Back in mid-July, the iShares Edge MSCI Minimum Volatility USA ETF  (USMV)  was up over 12% for the year, more than double the return of the S&P 500 at the time. Fast forward to last Friday and the USMV is only up 5% year to date, only a percentage point ahead of the index.

Don't put too much weight into the USMV's second half selloff, it was trading ahead of itself early in the year anyway, said Robert Nestor, managing director and head of iShares Smart Beta Strategy at BlackRock  (BLK)  .

"Investors were very concerned about the risk in their portfolios given all the macro trends, so defensive areas were bid up a little earlier in the year and later they started to come back to the rest of the market," said Nestor. "It does not change the fundamental strategy there which is to reduce risk, not outperform."

The iShares Edge MSCI Min Vol USA exchange-traded fund seeks to track the investment results of an index composed of U.S. equities that taken as a whole have lower volatility characteristics relative to the broader U.S. equity market. Healthcare stocks are the leading sector in the USMV, taking up 19% of assets, followed by information technology and consumer staples at 15% each and financials at 10%.

Nestor said the iShares Edge MSCI USA Momentum Factor ETF  (MTUM) , up 4% year to date, has also been seeing inflows of late.

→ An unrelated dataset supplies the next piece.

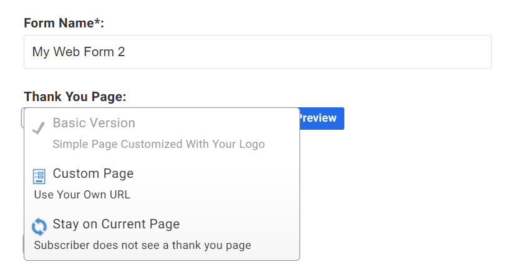Click the 'Thank You Page:' label

point(75,97)
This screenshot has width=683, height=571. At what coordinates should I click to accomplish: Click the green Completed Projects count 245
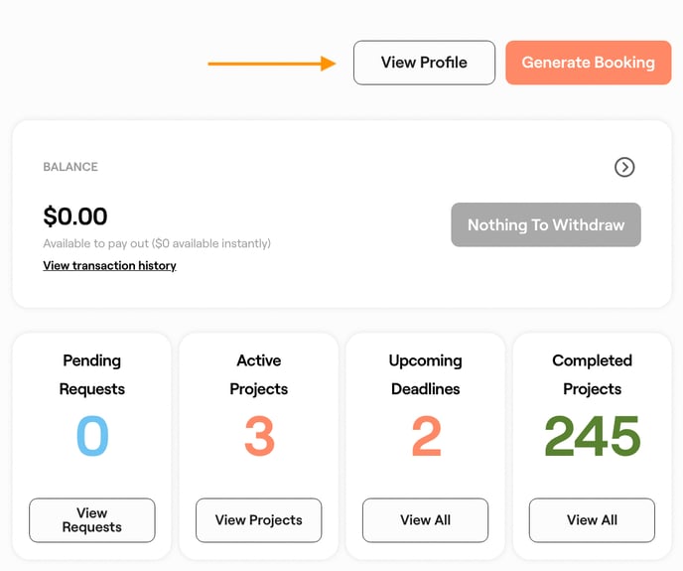click(x=592, y=437)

In his view, the recent move towards momentum stocks reflects an increasing desire by investors to outperform and move away from the defensive stocks which led the market through July.

Two other smart-beta ETFs gaining a lot of attention, according to Nestor, are the iShares Edge MSCI Multifactor USA ETF  (LRGF)  , up 4% year to date, and the iShares Edge US Fixed Income Balanced Risk ETF  (FIBR)  , which is up 6.6% thus far in 2016.

The LRGF is the "reciprocal" of the USMV, according to Nestor, because it is designed to outperform as opposed to limit risk. Meanwhile, the FIBR's goal is to balance out duration and credit risk.

"Because of the rate-environment we have been in, most indices are dominated by duration risk, there is very little credit risk in those indices," said Nestor. "FIBR seeks to address that by offering a better risk/reward framework."